TRAVELING FILM FESTIVAL 12

17 May 2021 | 19:30 – 20:30

Location: -

Films available for free online viewing May 15-17
Conversation with the filmmakers, May 17 at 19:30 CET

To view the films, please write to rsvp@artsarena.org.
To join the May 17 conversation, register here.

For the 14th time, the Arts Arena presents the international documentary film festival UNAFF–the United Nations Association Film Festival / Traveling Film Festival. This year’s subject: “Indoctrination, How Easy It Is.”
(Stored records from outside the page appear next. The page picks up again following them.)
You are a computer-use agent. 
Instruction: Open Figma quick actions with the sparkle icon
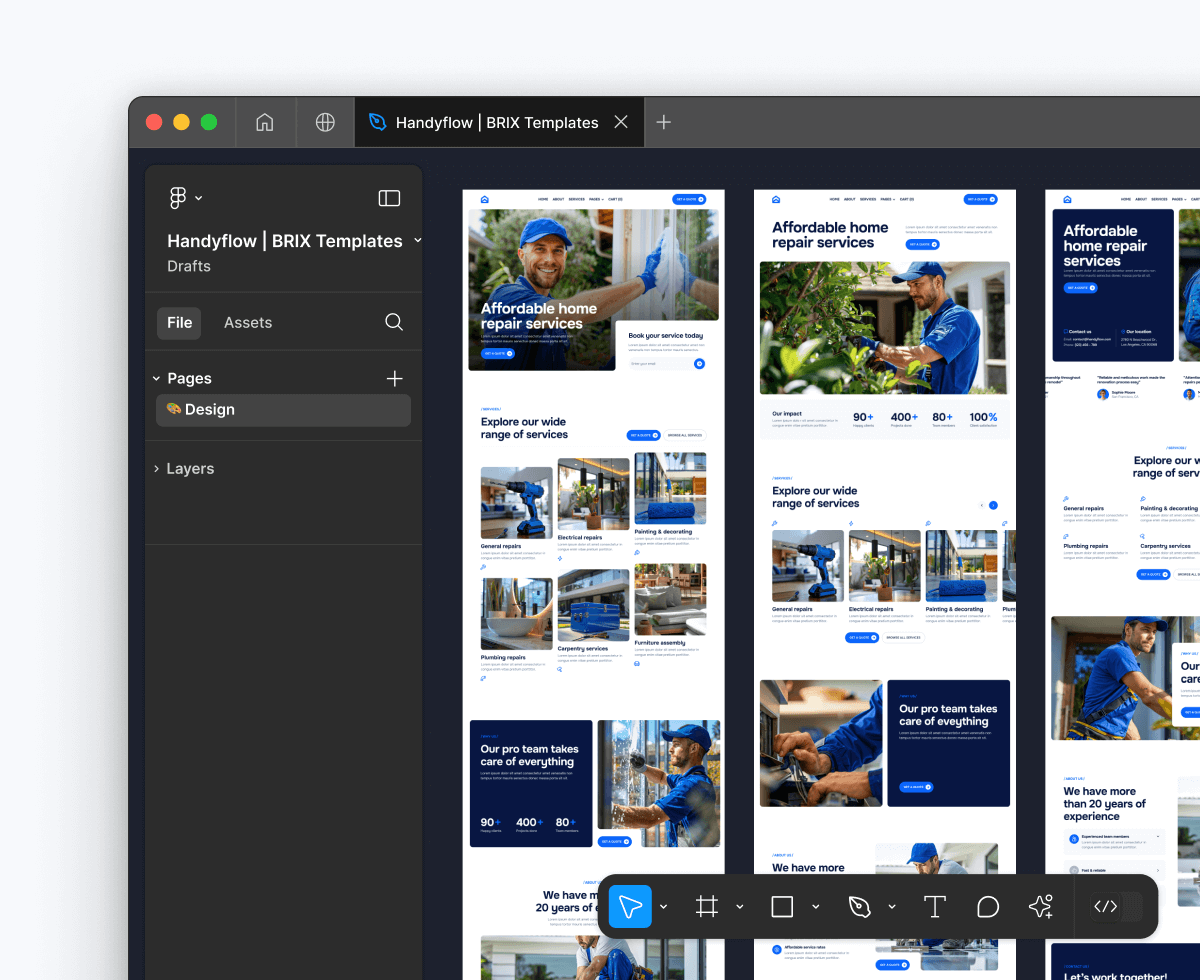click(x=1040, y=906)
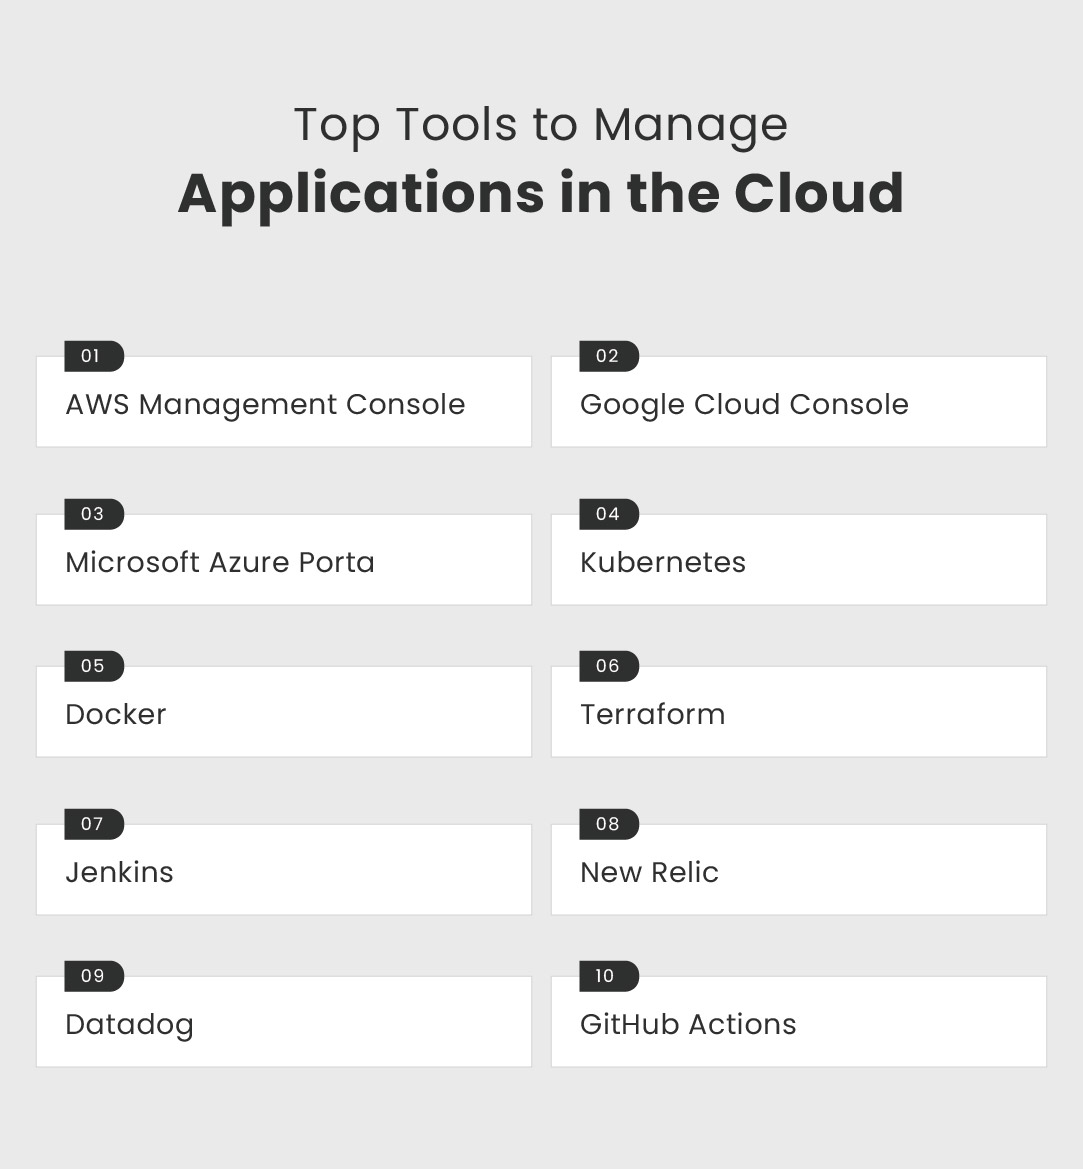This screenshot has width=1083, height=1169.
Task: Select the 10 number badge
Action: (x=608, y=976)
Have you ever wondered how people can take as true wild conspiracy theories, follow a cult blindly, adopt radical ideologies, or pin their faith on what a leader says over what their own eyes see and their ears hear? Even people who should know better? The selected films – The Lesson and The Invisible Line – America’s Nazi Experiment – address these questions. That both are documentaries makes their findings all the more alarming.

Due to Covid-19 restrictions on in-person gatherings in France, we are presenting this year’s UNAFF/TFF in a unique format.

  • The two selected films will be available to you online on May 15-17.
  • On May 17, at 19h30 CET, we will welcome the four people who made these films for a conversation and Q&A: Ron Jones (Subject of The Invisible Line – America’s Nazi Experiment), Emanuel Rotstein (Director of The Invisible Line), Mark Hancock (Holocaust Scholar and Associate Producer of The Invisible Line), and Elena Horn (Director of The Lesson). The conversation will be introduced by Jasmina Bojic, Camera as Witness Program – Stanford Arts, Director and Founder of UNAFF, and moderated by Margery Arent Safir, Founder and Artistic Director of the Arts Arena.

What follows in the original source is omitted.